• _Excerpted text_:
[Start of section]
Bruno Brühwiler: The challenge of the convenor is bringing together the experts from all parts and cultures of our globe into a structured discussion on risk management. Building consensus which is the core intent of ISO work is very difficult in such an abstract and challenging area like risk management represents.
Another challenge is more an organizational one: Structuring meetings with 50 experts with around 1000 comments is not an easy task. We succeeded more and more with our working techniques to handle complex discussions.
ISO 31000 is one of the bestselling and most widely recognized standards in ISO. What do you think about the future of the standard and how will it change to adapt new challenges?
Bruno Brühwiler: The 2009 version of ISO 31000 was already a high standing document. There is a worldwide need for a generic risk management philosophy. The actual revision takes into account the value of the previous version but provides many improvements, especially in preciseness and language. The new version is much shorter than the first one. I consider this as a big advantage. The management duties of today are more and more complex; we contribute with our standard to simplification, without losing substance or content. And risk management remains in the future one of the core topics in Governance.
In your personal perception, what are the biggest obstacles for integrating risk management in all organizational activities – an essential principle of ISO 31000 – for managers globally?
[End of section]
• _Given data_:
[Start of section]
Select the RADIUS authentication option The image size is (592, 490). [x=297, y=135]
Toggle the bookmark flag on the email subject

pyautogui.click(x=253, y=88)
[End of section]
• _Task set_:
1. Reproduce the passage of the ISO 31000 interview from "ISO 31000 is" to "topics in Governance.".
2. In the ISO 31000 interview, how many experts and roughly how many comments did the meetings involve?
3. Pick up the ISO 31000 interview after its final line and carry it on.

• _Exercise responses_:
1.
ISO 31000 is one of the bestselling and most widely recognized standards in ISO. What do you think about the future of the standard and how will it change to adapt new challenges?
Bruno Brühwiler: The 2009 version of ISO 31000 was already a high standing document. There is a worldwide need for a generic risk management philosophy. The actual revision takes into account the value of the previous version but provides many improvements, especially in preciseness and language. The new version is much shorter than the first one. I consider this as a big advantage. The management duties of today are more and more complex; we contribute with our standard to simplification, without losing substance or content. And risk management remains in the future one of the core topics in Governance.

2. 50 experts and around 1000 comments.

3.
Bruno Brühwiler: I have done more than 400 risk management projects in the last years. I always was engaged by management, worked with senior management and I did never observe direct obstacles to risk management. But there are hidden obstacles: Risk perception is very difficult. Sometimes managers are not aware or are not ready to recognize risks because they hinder an organization to achieve their ambitious strategic objectives. In my experience, the issue in risk management is not so much risk appetite (there the risk is known), but risk perception (there the risk is not identified). Integration is not a real problem for management, failing perception is much more important for mismanagement. It has to do with human and management failures. We have just to look at the disasters and crises which have occurred in the last ten years.
The DIS of the revised standard was approved by a clear 88 % majority of voting P-Members. Nevertheless, nearly 800 comments were sent in and had to be dealt with at the WG 2 meeting in Sunnyvale. How did you cope with this amount of comments and what will be the next steps in the revision?
Bruno Brühwiler: The approval of 88 % is the result of the high consensus that we achieved with our work. However, I was surprised on the amount of comments in the DIS phase of our revision. Dealing with this amount of comments requires first of all preparing and organizing the meeting in advance, support during the meeting by the secretary and the key people of the working group who were in this case the Task Group Leaders. Secondly the convenor has to be flexible and to adapt the working program according to the development of discussions.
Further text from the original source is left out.